The majority of Americans have fair credit--they are neither exemplary financial citizens nor complete borrower deadbeats--particularly younger people who have had less time to learn the ropes of personal finance and are less likely to be locked into a long-term career. There are many ways to both deal with having only fair credit and to ameliorate it involving effective communication with lenders and sensible personal finance practices.
Video of the Day
There is no technically defined range for a fair credit score, but most agree that any range between 640 and 680 could be considered fair. Anything worse than 640 and many lenders will either be very cautious or will not offer loans to you at all. People with scores over 680 are offered some of the best rates, and are generally not very far from achieving good or excellent credit ratings.
People who have fair credit ratings either have one or two delinquent accounts, have a demonstrated pattern of failing to pay back revolving credit balances in full or may have a very poor debt to income ratio. In many cases, a downgraded credit rating can merely indicate an error on the credit history. It is good practice to check up on your credit report regularly to ensure that it is accurate and up to date, particularly after paying off large debts.
People with fair credit often have to work slightly harder to get access to loans at good rates. Negotiating with creditors can often have surprisingly beneficial effects on the loans that you are offered. Merely the evidence of a capacity to negotiate is considered a positive indicator by financial institutions. One good tactic for improving loan rates is to ask to pay a higher down payment in return for better interest rates. Some foresight and planning can save you substantial amounts of money.
Many people with fair credit can find it difficult to get approved for a lease at many relatively exclusive apartment buildings. Some solutions can involve getting a co-signer for the lease, providing proof of income, putting down a larger deposit or even providing months of rent in advance.
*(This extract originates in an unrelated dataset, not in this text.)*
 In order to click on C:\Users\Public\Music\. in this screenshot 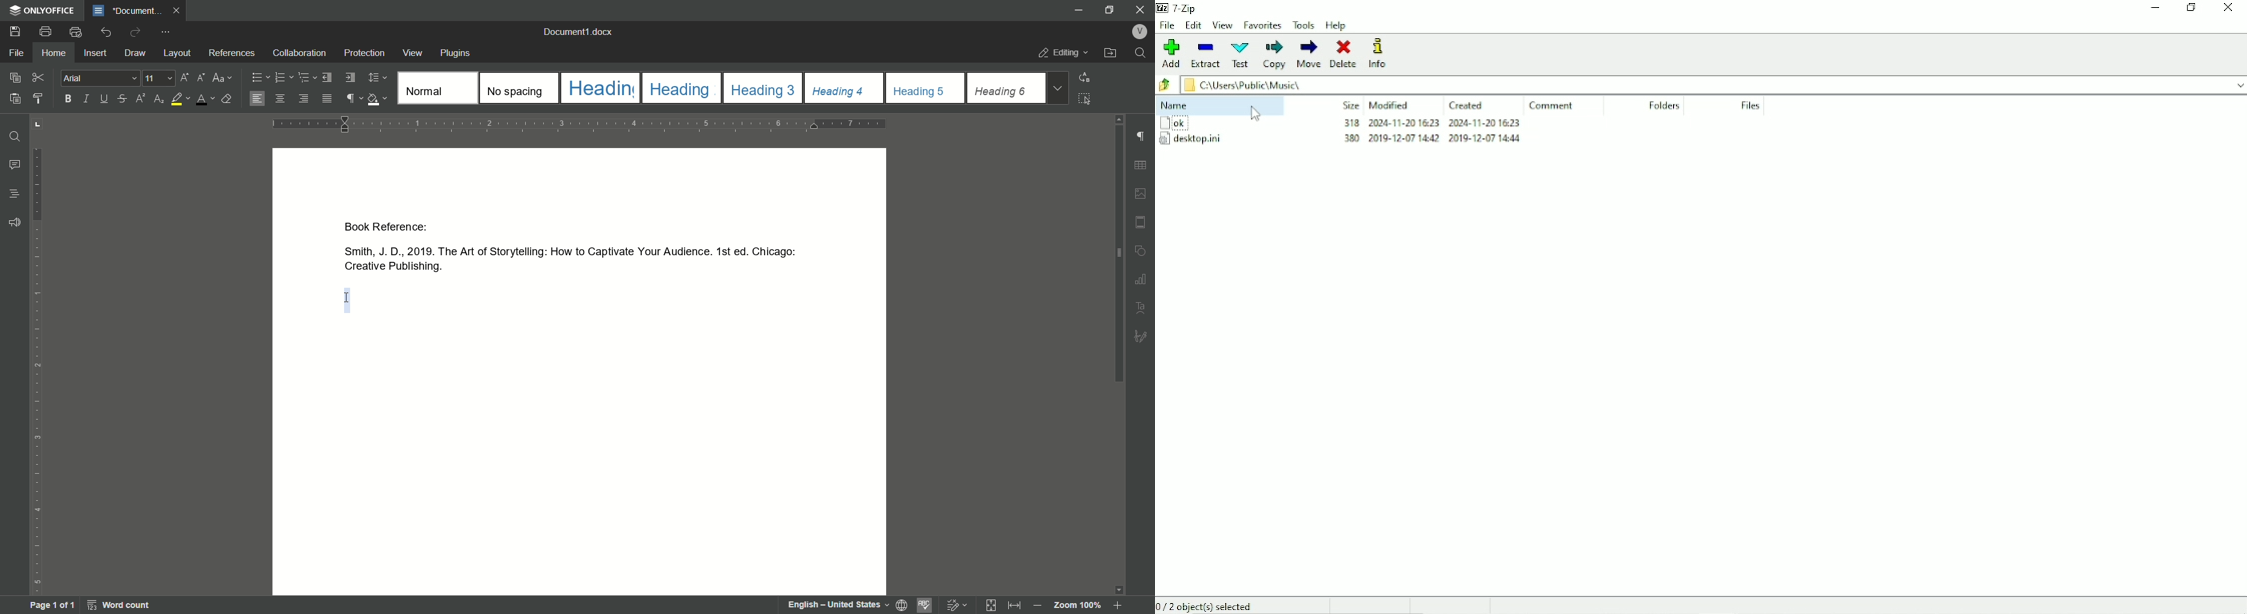, I will do `click(1249, 86)`.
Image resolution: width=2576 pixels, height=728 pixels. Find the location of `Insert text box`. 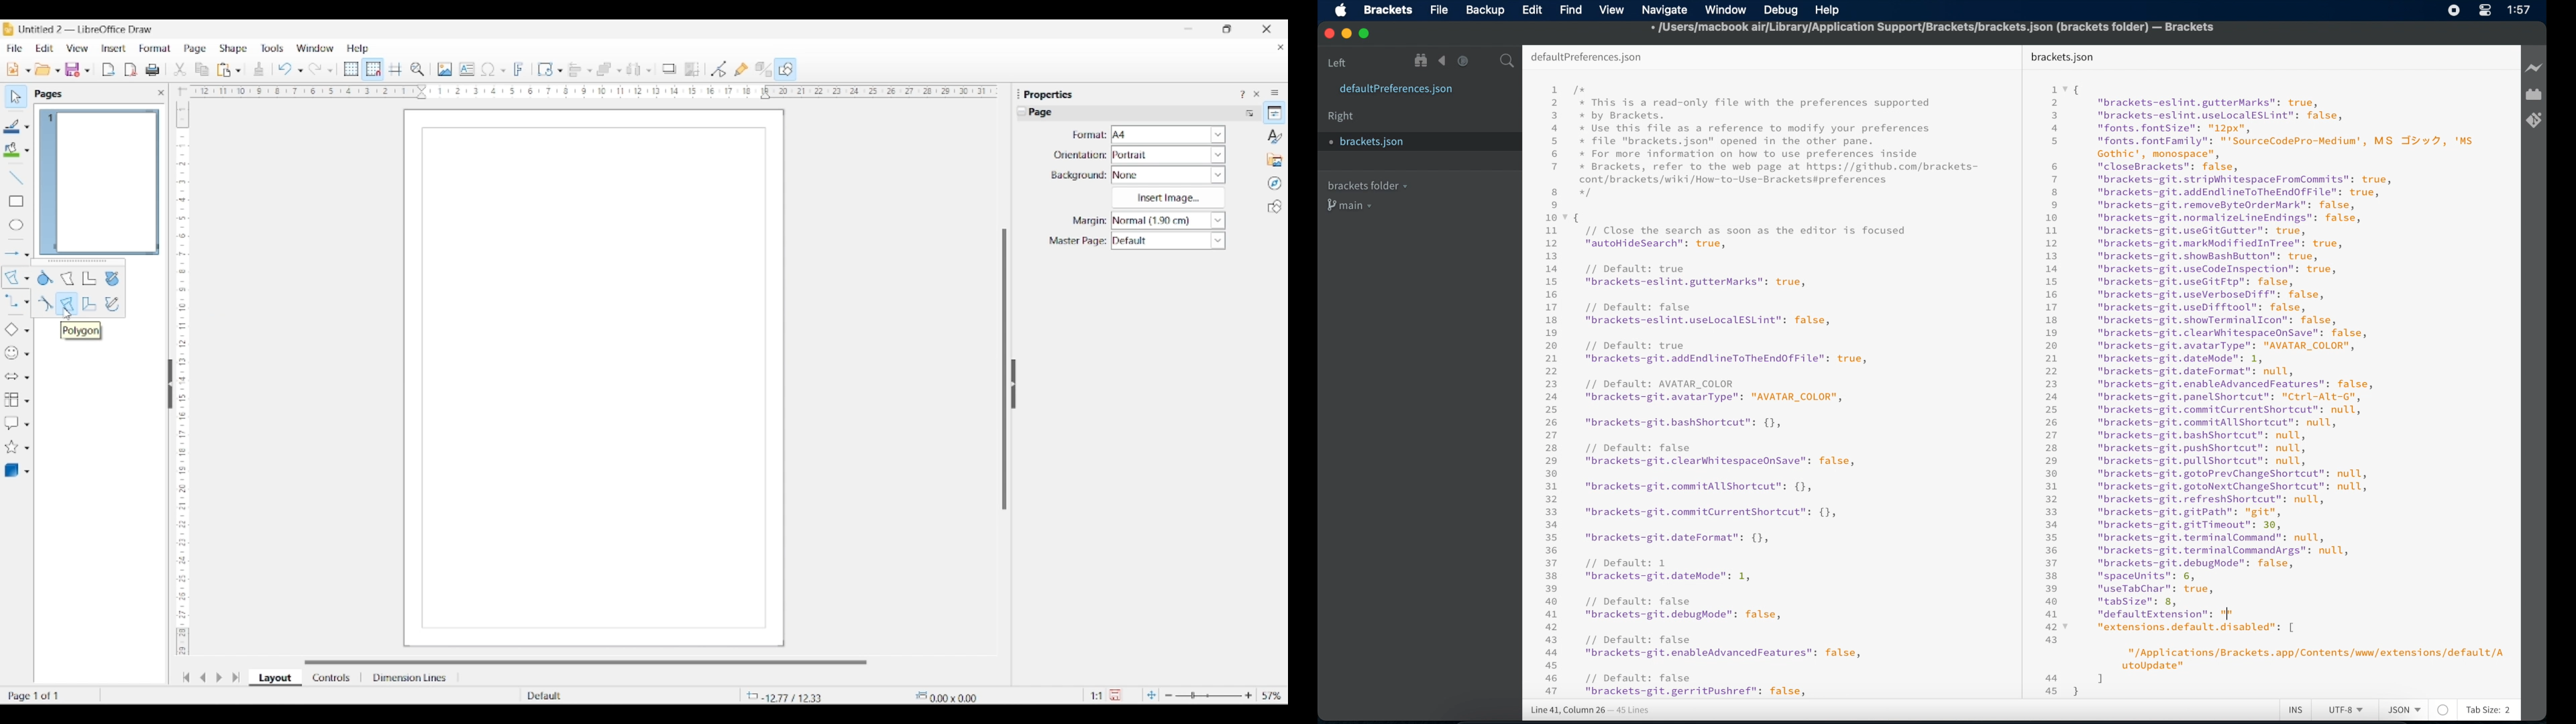

Insert text box is located at coordinates (467, 69).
These positive steps can demonstrate that despite your tarnished credit, you are sufficiently responsible and financially healthy enough to be a good tenant.
Many people end up hovering at a fair credit score, convinced that it is "good enough." This is a very risky proposition, particularly as credit markets have tightened significantly. It can be quite easy for someone with fair credit to drop precipitously to a bad credit rating after only a few missing payments. Many credit card companies have taken to aggressively slashing lines of credit, and mortgage holders with adjustable rates to increase minimum payments required without warning. Preparing for the worst will help you persevere, and perhaps improve your fair credit score.